TEXT SECTION:
=-=-=

Controlling Medicaid's Growth: Targeted Strategies Versus Across-the-Board Limits on Spending
Historically, federal and state policymakers have relied on targeted strategies to control Medicaid spending. These strategies zero in on specific drivers of cost, especially in areas where costs are escalating, and aim to reengineer services, making them more efficient and cost-effective. The approach reflects concerns that across-the-board spending limits would result in the denial of care to people in need. Notable examples of targeted cost-containment include reforms to lower outpatient prescription drug costs, expand access to preventive care, scale up managed care models, and create alternatives to long-term, costly institutional care. The approach also has included setting upper limits on certain expenditures, such as supplemental payments to hospitals that serve a disproportionate share of low-income people.
In addition, policymakers have imposed more stringent limits on the circumstances under which states can use health care provider taxes to finance their required share of Medicaid spending. These limits restrict the amount of money states have to invest in their Medicaid programs, which in turn restricts the amount of federal funding for which states can qualify.
Over the decades, these strategies have led to significant reductions in the cost of providing health care to individuals and eliminated unnecessary spending. For example, today about 80 percent of all Medicaid beneficiaries are served through some form of managed care.8 And cost-effective in-home and community-based care is now more common than long-term institutional care.9 The overall impact has been to make a growing national program more efficient, while still delivering quality health care.
Targeted cost-containment, however, does not address the primary source of increased spending on Medicaid: growing enrollment. Nor does it limit states’ ability to deploy new technologies to improve coverage or the quality of care (like offering new vaccines or drug treatments), or introduce new efficiencies like electronic health records or updated management information systems. As a result, Republican leaders are calling for a very different approach to cost control.
In particular, President-Elect Donald Trump and House Speaker Paul Ryan have proposed to repeal the Affordable Care Act (ACA) and restructure Medicaid. The president-elect wants to replace Medicaid with block grants to states.10 Ryan’s ideas are outlined in A Better Way: Our Vision for a Confident America, which devotes six of its 37 pages to Medicaid reform. While recognizing that Medicaid is a “critical lifeline for some of our nation’s most vulnerable patients,”11 A Better Way nonetheless proposes to substantially scale back the federal contribution. The first step would be to roll back eligibility. States that had not already expanded their Medicaid programs by 2016 to cover nonelderly poor adults (19 states as of November 2016) would have no access to federal funds to support such expansion.12,13 States would then have a choice of complying with “default” limits on per capita spending set by the federal government or receiving support in the form of a block grant.

=-=-=

STUDY MATERIAL:
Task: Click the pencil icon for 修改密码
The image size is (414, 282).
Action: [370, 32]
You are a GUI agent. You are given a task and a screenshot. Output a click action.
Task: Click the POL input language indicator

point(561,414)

=-=-=

PROMPT A: Write out the Medicaid cost-control piece from "Over the decades, these" down to "quality health care.".
PROMPT B: According to the Medicaid cost-control piece, about what share of all Medicaid beneficiaries are now served through some form of managed care?
PROMPT C: Carry on the Medicaid cost-control piece from where it stops.

TASK ANSWER A:
Over the decades, these strategies have led to significant reductions in the cost of providing health care to individuals and eliminated unnecessary spending. For example, today about 80 percent of all Medicaid beneficiaries are served through some form of managed care.8 And cost-effective in-home and community-based care is now more common than long-term institutional care.9 The overall impact has been to make a growing national program more efficient, while still delivering quality health care.

TASK ANSWER B: About 80 percent.

TASK ANSWER C:
Other proposed changes include restricting the extent to which federal funds can be used to cover certain populations or services while eliminating federal funding for others. One example would be to withdraw federal funding for people who have served time in prison or in jail.
Block Grants as an Alternative to Flexible Spending
The federal government helps fund an array of public services—from housing to public health, education, and law enforcement—through grant programs that give states annual fixed amounts to spend on activities permitted under the terms of the program. Because the federal funds available to states are fixed amounts, they grow at a predictable, formula-driven rate from one year to the next—or not at all, if Congress does not appropriate funding increases. Such programs help support state health and social welfare activities; they do not entitle individuals to services, as does health insurance. Furthermore, they do not automatically take into account population growth, as would a per capita cap.
Providing federal funding for Medicaid using this type of approach (often referred to as a block grant) would disconnect the level of funding from the number of Medicaid beneficiaries and the cost of providing care. In other words, the federal contribution would remain the same, or grow only according to a preset formula, no matter how large the population in need becomes or how much a state actually must spend on health care for Medicaid recipients. To permit states to manage their Medicaid programs with a fixed amount of federal funding, the entitlement to coverage would need to be eliminated, and federal rules regarding eligibility, coverage, and payment would need to be substantially restructured or repealed. The Children’s Health Insurance Program (CHIP) provides an example: The federal contribution is fixed and states are free to scale back enrollment and coverage as needed to avoid budget shortfalls. (A special maintenance-of-effort provision in the ACA prevents participating states from changing CHIP eligibility before October 2019, but states can roll back benefits or increase cost-sharing.)
Proposals to fund Medicaid through block grants have a long history. In 1981, President Ronald Reagan proposed state-specific block grants based on historical levels of spending in each state. Congress rejected the proposal but did temporarily tighten the federal funding formula. With the country in the midst of a recession, even this relatively modest downward adjustment in federal funding triggered widespread reductions in enrollment as well as benefits at a time when the opposite was needed.14 This temporary spending reduction was repealed in 1984 through bipartisan budget legislation.
A little more than a decade later, in 1995, both the House and Senate passed a bill that would have funded Medicaid through block grants to states based on historic average levels of spending nationally, coupled with a complex growth formula that would set future spending levels well below the expected rate of growth in Medicaid. President Clinton vetoed the legislation in the face of widespread evidence regarding its adverse financial impact on state Medicaid programs and underlying state economies.15
Since that time, block grant proposals have appeared intermittently. Most recently, in 2015, Senators Richard Burr of North Carolina and Orrin Hatch of Utah, both Republicans, and Congressman Fred Upton, a Republican from Michigan, introduced bills to repeal the Affordable Care Act.16 Both bills would have ended the ACA’s Medicaid expansion funding for low-income adults and created block grants to states based on levels of spending prior to 2014.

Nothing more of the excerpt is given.